EXERCISE DESCRIPTION
The required answer is the run of lines from the one holding "You are a GUI" to the end of the data below, copied exactly and free of pictures.

Collected data
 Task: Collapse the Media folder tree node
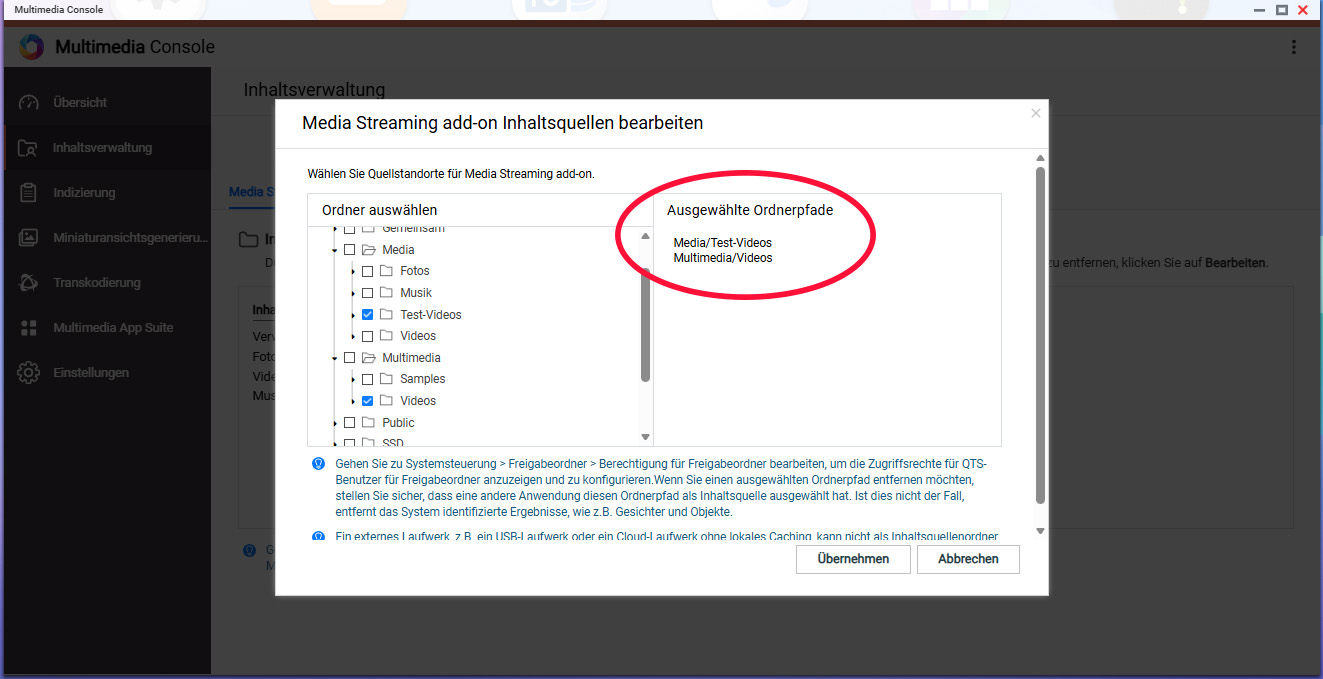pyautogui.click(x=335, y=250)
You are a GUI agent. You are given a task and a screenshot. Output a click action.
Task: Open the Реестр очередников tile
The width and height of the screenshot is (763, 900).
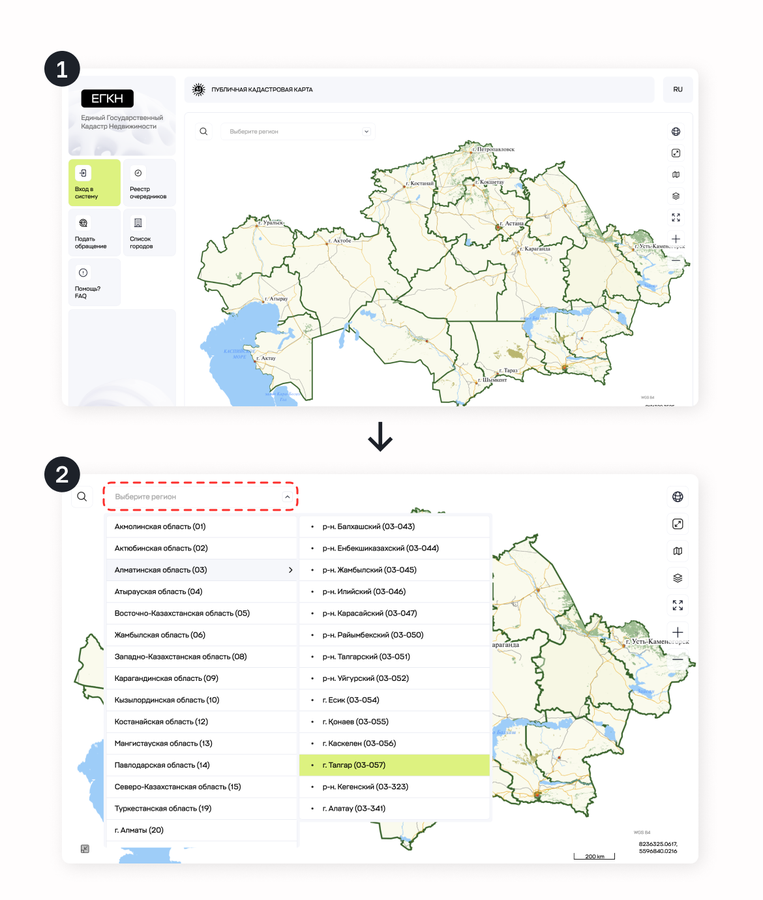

ANSWER BOX
You are a GUI agent. You are given a task and a screenshot. Output a click action.
Task: Open the Реестр очередников tile
The width and height of the screenshot is (763, 900).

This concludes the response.